Revue de presse

"Le collège d’Ollioules ne sera pas baptisé « Samuel Paty »" (lefigaro.fr , 27 jan. 21)

29 janvier 2021

[Les éléments de la revue de presse sont sélectionnés à titre informatif et ne reflètent pas nécessairement la position du Comité Laïcité République.]

"Le maire souhaitait que l’établissement porte le nom du professeur décapité, mais enseignants et parents d’élèves s’y sont opposés.

Par Stéphane Kovacs et Caroline Beyer

Après tout, « les eucalyptus, c’est l’histoire de la région », fait remarquer une enseignante… À Ollioules, dans le Var, le collège des Eucalyptus gardera donc son nom guilleret. Le maire souhaitait le rebaptiser, en hommage à Samuel Paty, ce professeur d’histoire-géographie décapité par un islamiste en octobre. « On avait eu l’accord de la famille, celui du principal de l’établissement, indique-t-on à la mairie. La délibération devait être présentée samedi au conseil municipal ». C’était sans compter les enseignants et les parents d’élèves : ils s’y sont catégoriquement opposés.

« C’est pour moi un symbole fort de la République, a expliqué le maire (LR) Robert Bénéventi à France Bleu Provence. À Ollioules, nous avons la place Jean-Jaurès, lui aussi assassiné, la rue Gabriel-Péri, assassiné par les nazis. Donc pour moi, c’était évident de saluer la mémoire de Samuel Paty. » Sollicités par un sondage interne, la totalité des professeurs, 89 % des parents et 69 % des élèves ont rejeté le projet. « Pourquoi prendre un risque inutile ? interroge Sandra Olivier, professeur de mathématiques et représentante du Snes, le principal syndicat du secondaire. Cela fait de nous des cibles. Ensuite, c’est un peu dommage de porter un nom qui n’a pas de lien avec notre commune. Nous avons déjà une rue du Colonel-Arnaud-Beltrame pas très loin du collège, cela fait beaucoup d’histoires lourdes de sens pour un établissement qui accueille un jeune public. » Très déçu et embarrassé, Robert Bénéventi, qui a « retiré la délibération », ne « souhaite plus s’exprimer », indique son cabinet. « Je ne leur en veux pas, car c’est l’état d’esprit général de notre pays, a-t-il confié à France Bleu. C’est la pusillanimité qui règne aujourd’hui. On ne s’en rend pas compte, mais nous sommes en train de laisser filer les valeurs de la République. »

Du côté des parents d’élèves, on salue une « volonté très louable ». « Mais rendre hommage, ce n’est pas simplement débaptiser un collège, avance Sophie Huygen, présidente de la Peep à Ollioules.
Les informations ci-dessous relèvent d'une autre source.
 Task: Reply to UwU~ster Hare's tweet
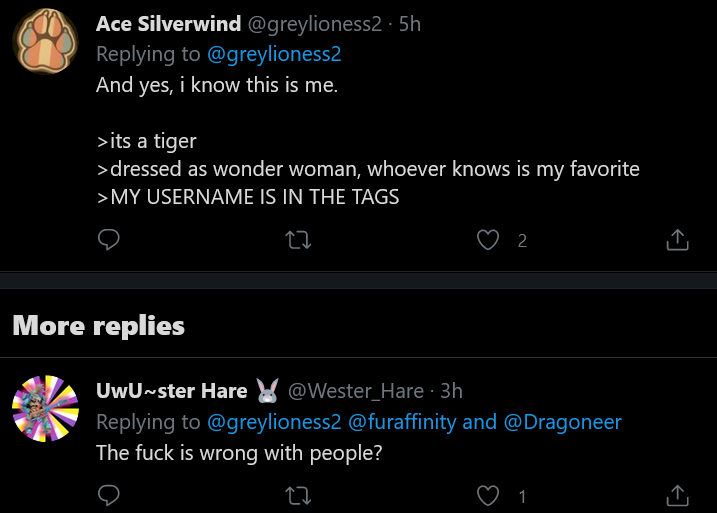click(x=108, y=495)
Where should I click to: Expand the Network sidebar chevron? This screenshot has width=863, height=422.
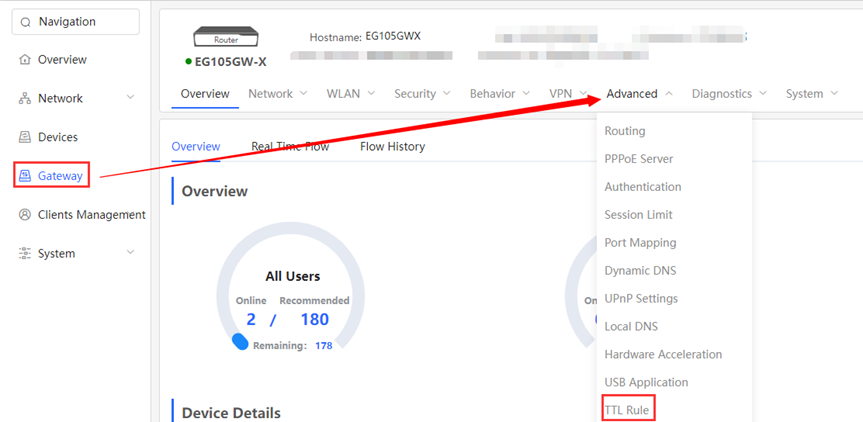(130, 98)
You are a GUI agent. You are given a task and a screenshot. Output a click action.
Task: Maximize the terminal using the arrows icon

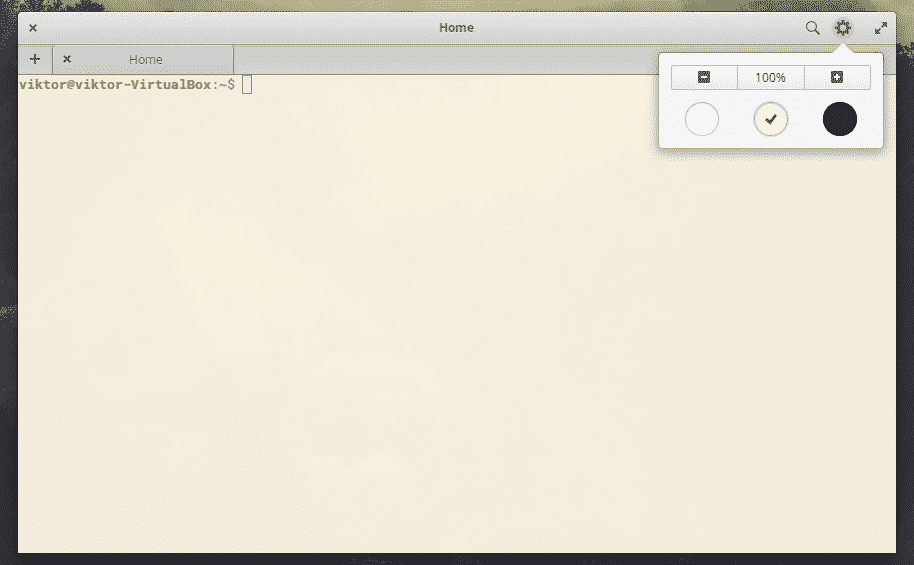coord(881,28)
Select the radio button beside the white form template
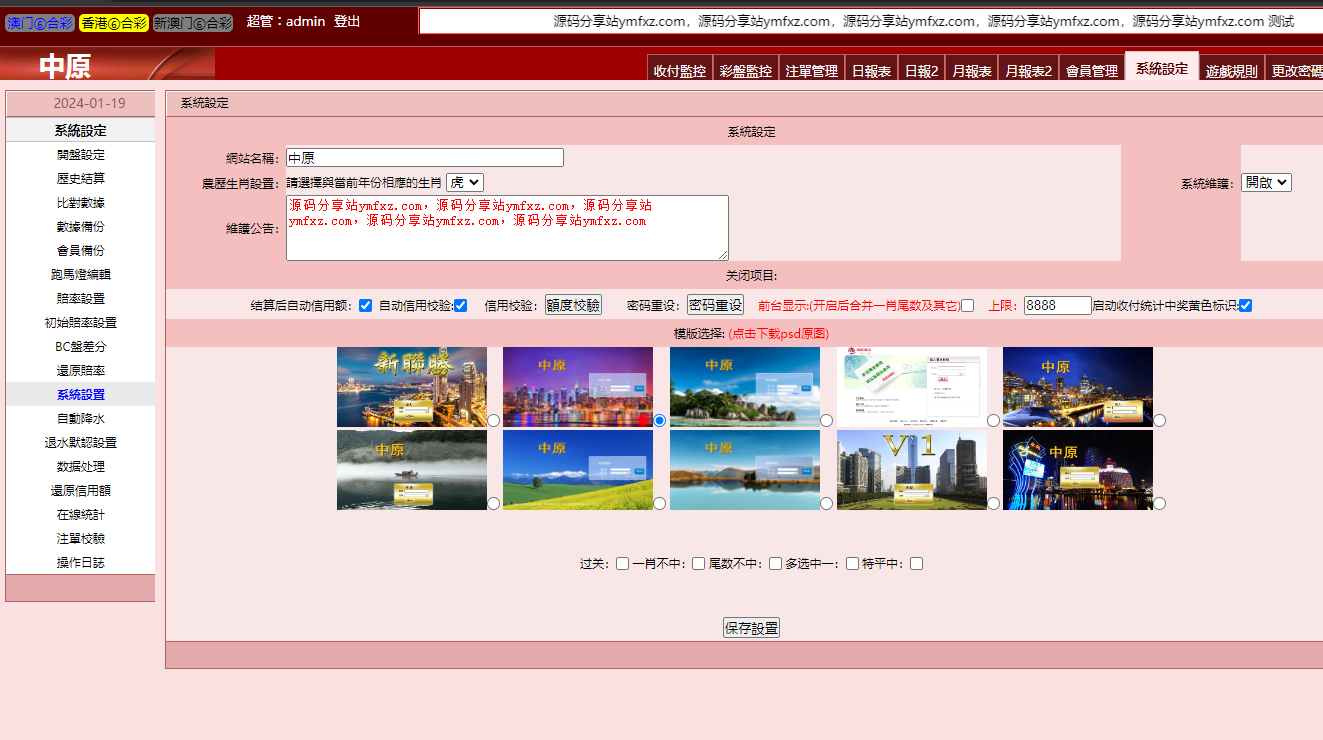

Le meilleur moyen d’honorer la mémoire de Samuel Paty, c’est d’investir dans l’éducation. » Même discours chez les enseignants : « On a laissé entendre que nous nous couchions ; ce n’est pas le cas, se défend Sandra Olivier. On peut aussi rendre hommage avec des cérémonies commémoratives annuelles, des fresques, et surtout, en continuant de faire vivre la liberté d’expression. »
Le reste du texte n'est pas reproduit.